- **EXERCISE**
Can you retype every item below with no changes at all, line for line?

- **DATA PROVIDED**

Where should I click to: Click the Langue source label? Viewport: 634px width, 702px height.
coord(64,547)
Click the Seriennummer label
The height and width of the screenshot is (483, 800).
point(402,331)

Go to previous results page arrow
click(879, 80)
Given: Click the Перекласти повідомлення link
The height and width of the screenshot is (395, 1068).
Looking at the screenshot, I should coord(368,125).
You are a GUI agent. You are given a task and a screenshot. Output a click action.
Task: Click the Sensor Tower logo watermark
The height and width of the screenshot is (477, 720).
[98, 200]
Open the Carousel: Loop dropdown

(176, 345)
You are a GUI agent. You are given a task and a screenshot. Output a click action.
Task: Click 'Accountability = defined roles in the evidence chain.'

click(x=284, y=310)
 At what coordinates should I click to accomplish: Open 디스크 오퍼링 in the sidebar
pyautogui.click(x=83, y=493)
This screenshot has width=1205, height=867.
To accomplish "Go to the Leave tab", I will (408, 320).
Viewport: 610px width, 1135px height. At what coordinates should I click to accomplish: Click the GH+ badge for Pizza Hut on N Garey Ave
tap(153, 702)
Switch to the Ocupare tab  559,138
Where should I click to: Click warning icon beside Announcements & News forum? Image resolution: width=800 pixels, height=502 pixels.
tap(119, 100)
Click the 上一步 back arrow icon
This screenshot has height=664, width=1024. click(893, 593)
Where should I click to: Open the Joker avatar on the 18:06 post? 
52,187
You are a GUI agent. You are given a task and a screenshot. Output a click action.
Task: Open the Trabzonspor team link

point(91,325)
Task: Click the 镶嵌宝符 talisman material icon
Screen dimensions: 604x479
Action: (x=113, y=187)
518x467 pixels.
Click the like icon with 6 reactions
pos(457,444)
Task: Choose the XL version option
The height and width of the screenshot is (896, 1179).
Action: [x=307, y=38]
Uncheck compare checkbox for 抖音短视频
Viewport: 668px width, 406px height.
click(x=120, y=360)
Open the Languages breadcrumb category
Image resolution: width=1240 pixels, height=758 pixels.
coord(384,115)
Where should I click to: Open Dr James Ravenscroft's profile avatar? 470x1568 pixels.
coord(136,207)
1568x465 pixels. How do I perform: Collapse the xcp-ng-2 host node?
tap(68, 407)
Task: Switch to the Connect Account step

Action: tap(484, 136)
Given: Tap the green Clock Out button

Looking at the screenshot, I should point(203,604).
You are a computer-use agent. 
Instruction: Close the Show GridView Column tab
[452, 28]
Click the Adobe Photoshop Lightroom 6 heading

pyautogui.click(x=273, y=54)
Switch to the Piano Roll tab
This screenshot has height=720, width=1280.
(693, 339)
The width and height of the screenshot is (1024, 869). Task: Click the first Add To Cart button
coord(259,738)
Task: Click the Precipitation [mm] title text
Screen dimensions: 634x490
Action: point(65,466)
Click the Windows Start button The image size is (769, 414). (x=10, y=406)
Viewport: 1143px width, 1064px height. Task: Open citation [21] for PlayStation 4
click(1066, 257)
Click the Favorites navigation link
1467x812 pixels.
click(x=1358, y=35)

- **SOLUTION**
Where should I click to: Click the Langue source label? Viewport: 634px width, 702px height.
coord(64,547)
Click the Seriennummer label
The height and width of the screenshot is (483, 800).
point(402,331)

Go to previous results page arrow
click(879, 80)
Given: Click the Перекласти повідомлення link
The height and width of the screenshot is (395, 1068).
Looking at the screenshot, I should coord(368,125).
You are a GUI agent. You are given a task and a screenshot. Output a click action.
Task: Click the Sensor Tower logo watermark
The height and width of the screenshot is (477, 720).
[98, 200]
Open the Carousel: Loop dropdown

(176, 345)
You are a GUI agent. You are given a task and a screenshot. Output a click action.
Task: Click 'Accountability = defined roles in the evidence chain.'

click(x=284, y=310)
 At what coordinates should I click to accomplish: Open 디스크 오퍼링 in the sidebar
pyautogui.click(x=83, y=493)
This screenshot has width=1205, height=867.
To accomplish "Go to the Leave tab", I will (408, 320).
Viewport: 610px width, 1135px height. At what coordinates should I click to accomplish: Click the GH+ badge for Pizza Hut on N Garey Ave
tap(153, 702)
Switch to the Ocupare tab  559,138
Where should I click to: Click warning icon beside Announcements & News forum? Image resolution: width=800 pixels, height=502 pixels.
tap(119, 100)
Click the 上一步 back arrow icon
This screenshot has height=664, width=1024. click(893, 593)
Where should I click to: Open the Joker avatar on the 18:06 post? 
52,187
You are a GUI agent. You are given a task and a screenshot. Output a click action.
Task: Open the Trabzonspor team link

point(91,325)
Task: Click the 镶嵌宝符 talisman material icon
Screen dimensions: 604x479
Action: (x=113, y=187)
518x467 pixels.
Click the like icon with 6 reactions
pos(457,444)
Task: Choose the XL version option
The height and width of the screenshot is (896, 1179).
Action: [x=307, y=38]
Uncheck compare checkbox for 抖音短视频
Viewport: 668px width, 406px height.
click(x=120, y=360)
Open the Languages breadcrumb category
Image resolution: width=1240 pixels, height=758 pixels.
coord(384,115)
Where should I click to: Open Dr James Ravenscroft's profile avatar? 470x1568 pixels.
coord(136,207)
1568x465 pixels. How do I perform: Collapse the xcp-ng-2 host node?
tap(68, 407)
Task: Switch to the Connect Account step

Action: tap(484, 136)
Given: Tap the green Clock Out button

Looking at the screenshot, I should point(203,604).
You are a computer-use agent. 
Instruction: Close the Show GridView Column tab
[452, 28]
Click the Adobe Photoshop Lightroom 6 heading

pyautogui.click(x=273, y=54)
Switch to the Piano Roll tab
This screenshot has height=720, width=1280.
(693, 339)
The width and height of the screenshot is (1024, 869). Task: Click the first Add To Cart button
coord(259,738)
Task: Click the Precipitation [mm] title text
Screen dimensions: 634x490
Action: point(65,466)
Click the Windows Start button The image size is (769, 414). (x=10, y=406)
Viewport: 1143px width, 1064px height. Task: Open citation [21] for PlayStation 4
click(1066, 257)
Click the Favorites navigation link
1467x812 pixels.
click(x=1358, y=35)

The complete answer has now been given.